I think many of the sort of forward looking customers that we en engage with all the time understand that their data has value, understanding, understand where that data is and how it can be used and how it can be leveraged. They're thinking about applications that allow them to leverage the resources within the organization, the, the people, wherever they may be in whatever location they be. And so they can collaborate, they can work together, they can solve problems together, but it all comes down to the data and the value of the data that they have.

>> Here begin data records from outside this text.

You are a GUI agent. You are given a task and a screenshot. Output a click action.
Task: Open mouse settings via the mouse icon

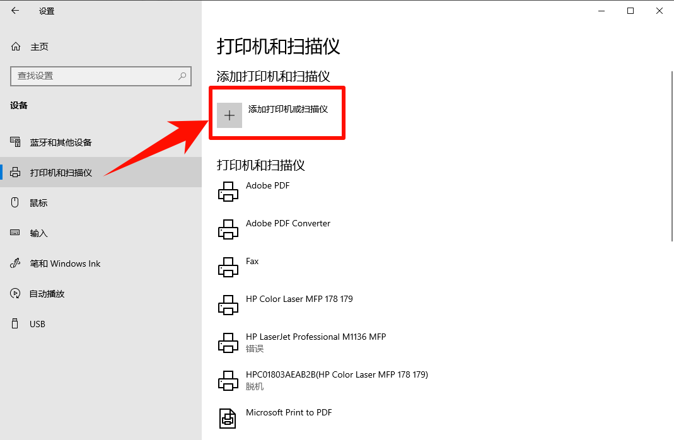point(15,202)
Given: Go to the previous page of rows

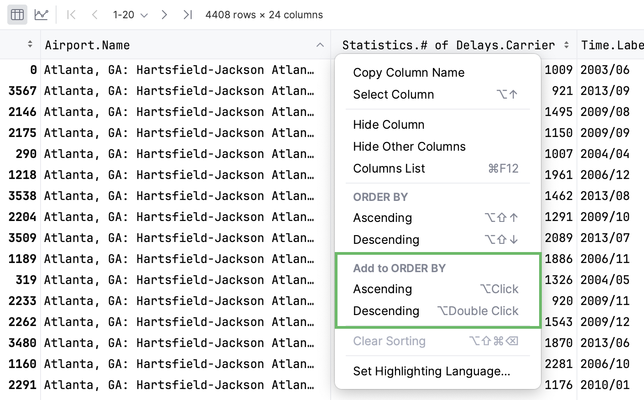Looking at the screenshot, I should 94,15.
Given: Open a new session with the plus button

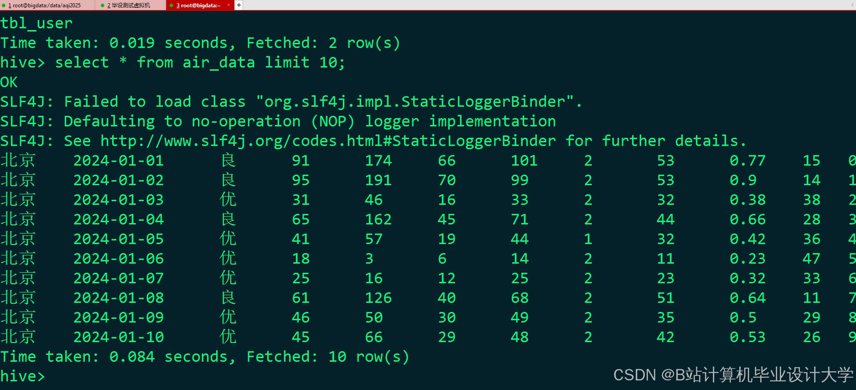Looking at the screenshot, I should pyautogui.click(x=239, y=5).
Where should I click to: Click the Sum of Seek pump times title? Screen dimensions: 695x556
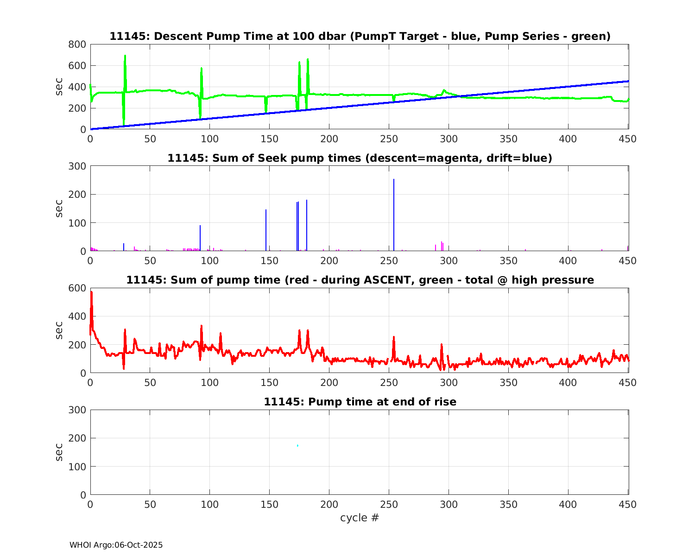360,158
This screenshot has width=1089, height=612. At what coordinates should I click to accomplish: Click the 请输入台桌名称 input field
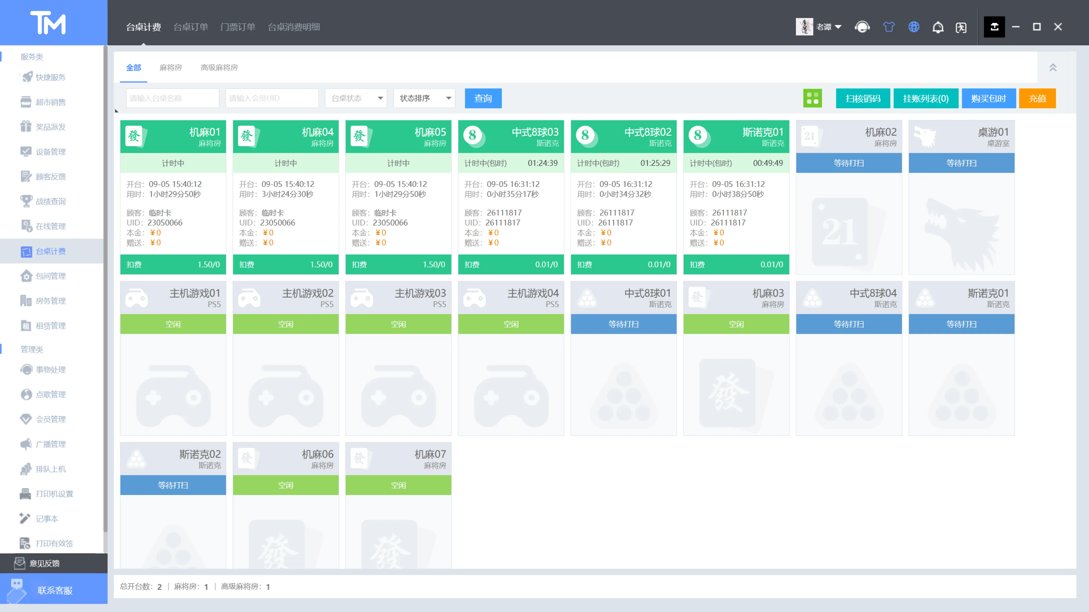pos(172,98)
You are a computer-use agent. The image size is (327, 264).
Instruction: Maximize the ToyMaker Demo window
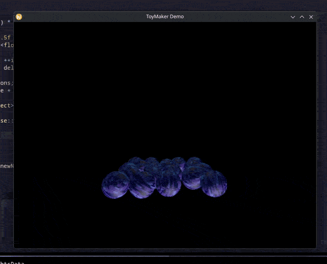(302, 17)
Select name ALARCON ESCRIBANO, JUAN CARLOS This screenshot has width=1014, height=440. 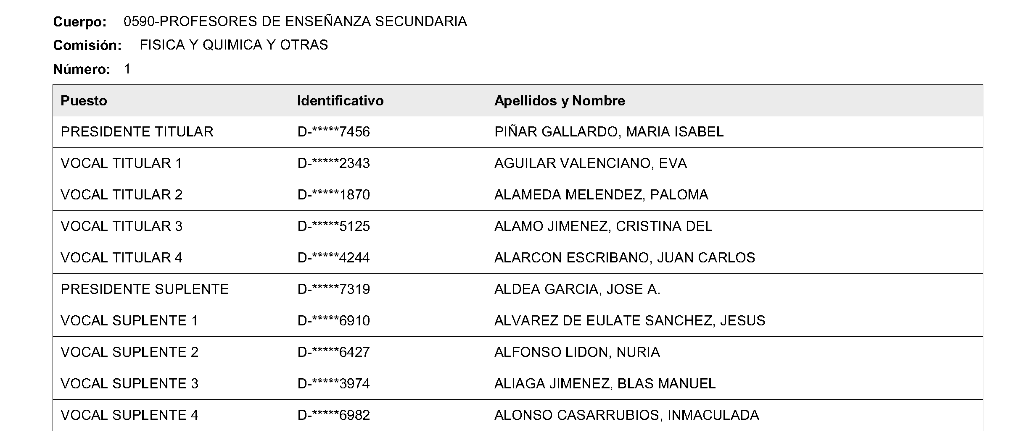[x=624, y=258]
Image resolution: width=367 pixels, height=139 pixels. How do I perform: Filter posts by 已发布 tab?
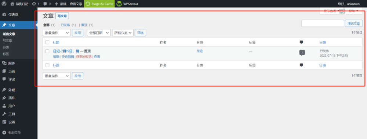65,25
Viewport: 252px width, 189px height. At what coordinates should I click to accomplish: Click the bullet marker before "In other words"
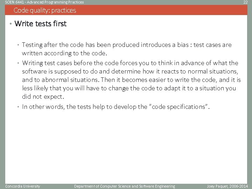pos(19,107)
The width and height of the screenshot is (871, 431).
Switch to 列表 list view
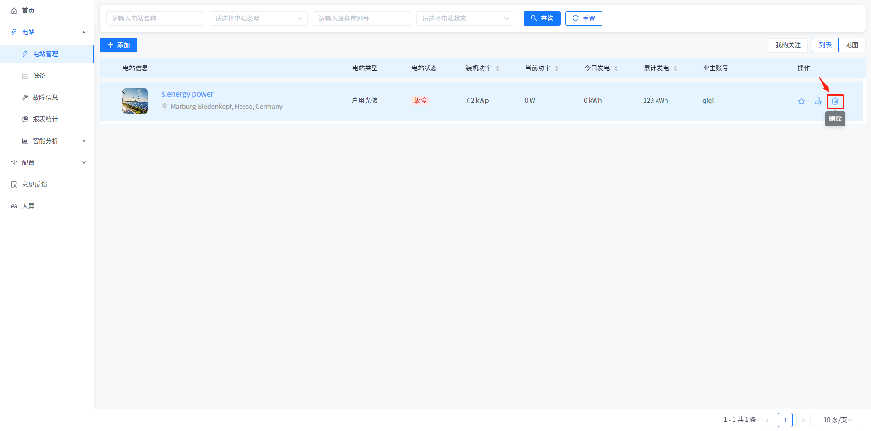pyautogui.click(x=825, y=45)
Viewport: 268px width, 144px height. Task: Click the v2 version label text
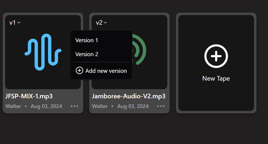99,23

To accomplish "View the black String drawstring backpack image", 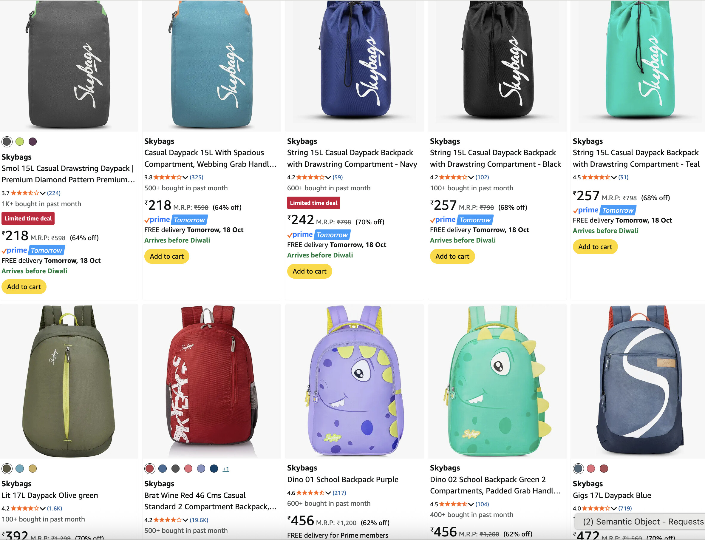I will [497, 61].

And, and most of those forward looking organizations have gone through that process and really have the ability to make sure that they can leverage that data and understand it and use it effectively. What's that one thing you see customers doing that makes you shake your head and go, folks where you gotta be better than this? Well, uh, in a lot of cases, if they just punt the decision down the road or they just, you know, they just stay with the status quo, they're probably gonna get further and further behind.
Uh, change is, is always difficult for organizations. It's always hard for people to get their arms around how I need to change and how I can, uh, leverage change more efficiently. Uh, but once they do sort of get over that hurdle, if you will, and start to think about the possibilities and the capabilities that, uh, a new data strategy and, and new data solutions can enable for them, and then they start, the light bulbs start to go off and they start to think about, okay, I can really take advantage of this.
Let's start, start, let's start down this journey. All right folks. Well, you heard it here.
I think we all know data has gravity, but if you don't do anything to manage it, it will suck you down that black hole before you know it. Hey Russ, thanks for being on the show. Thank you, Mike.
Good to be with you. All right. And back to you guys in the studio.